Isn't the real question why is the same dynamic library linking problem
happening again. Has nothing been learned from UNIX shared objects and
Windows DLLs?

Go solves the problem by refusing all notion of dynamic linking and
insisting on static linking of all applications.

> >
> > Kind regards
> 
> Jigsaw has just been dropped from Java 8.
> http://mreinhold.org/blog/late-for-the-train

That is because to all intents and purposes Jigsaw is vapourware.  The
competition, that the Jigsaw folks are studiously ignoring, is OSGi. I
know there are some slight differences in overall aim and goal between
the two, but in the end the effect is the same: being able to run
different versions of the same artefact on the same JVM in the same
application.

> Still I would say this is so relevant that most current build 
> systems
> have versions as first class concept.

Certainly Gradle and Maven support this idea very well.  Sadly Make,
CMake, Autotools, SCons, Waf,… tend to delegate the problem to someone
else.

> For those that don't know .NET, due to the DLL Hell experience, 
> Microsoft
> has built version support in the CLR from day 1.

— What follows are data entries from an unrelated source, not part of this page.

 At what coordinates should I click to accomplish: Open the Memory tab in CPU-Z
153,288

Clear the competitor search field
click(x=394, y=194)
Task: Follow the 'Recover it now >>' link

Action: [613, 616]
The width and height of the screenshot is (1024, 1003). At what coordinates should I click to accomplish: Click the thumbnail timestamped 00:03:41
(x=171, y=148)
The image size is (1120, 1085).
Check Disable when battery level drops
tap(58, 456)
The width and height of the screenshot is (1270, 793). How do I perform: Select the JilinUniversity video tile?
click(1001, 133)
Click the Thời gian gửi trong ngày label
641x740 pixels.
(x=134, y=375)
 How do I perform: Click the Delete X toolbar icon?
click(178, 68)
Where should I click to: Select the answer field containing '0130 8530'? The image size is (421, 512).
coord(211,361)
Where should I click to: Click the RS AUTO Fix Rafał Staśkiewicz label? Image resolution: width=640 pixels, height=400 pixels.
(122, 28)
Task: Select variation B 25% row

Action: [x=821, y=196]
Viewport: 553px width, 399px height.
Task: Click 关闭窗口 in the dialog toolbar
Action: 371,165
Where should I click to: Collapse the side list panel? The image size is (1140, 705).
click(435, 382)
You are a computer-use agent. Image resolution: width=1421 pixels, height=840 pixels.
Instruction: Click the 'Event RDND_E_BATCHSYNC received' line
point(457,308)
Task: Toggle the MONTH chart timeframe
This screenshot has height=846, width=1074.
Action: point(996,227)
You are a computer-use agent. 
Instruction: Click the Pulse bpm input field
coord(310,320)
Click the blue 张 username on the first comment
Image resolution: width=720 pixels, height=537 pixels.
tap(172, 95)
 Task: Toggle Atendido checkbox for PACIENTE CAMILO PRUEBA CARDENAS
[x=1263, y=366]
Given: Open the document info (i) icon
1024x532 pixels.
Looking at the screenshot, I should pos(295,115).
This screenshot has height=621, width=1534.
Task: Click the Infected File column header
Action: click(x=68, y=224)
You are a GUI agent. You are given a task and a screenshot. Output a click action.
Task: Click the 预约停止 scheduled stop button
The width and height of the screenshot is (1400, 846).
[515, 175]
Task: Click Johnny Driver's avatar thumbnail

But, as ever, Microsoft see things like this as a way to try and get
everyone to use Windows via proprietary lock-in rather than by trying to
educate people about possible solutions. Otherwise we would already have
solved the problem rather than have the shared object mess we currently
have, OSGi, Jigsaw, the mess that is Debian and Fedora support for
multiple versions of dynamically linked libraries and Java artefacts.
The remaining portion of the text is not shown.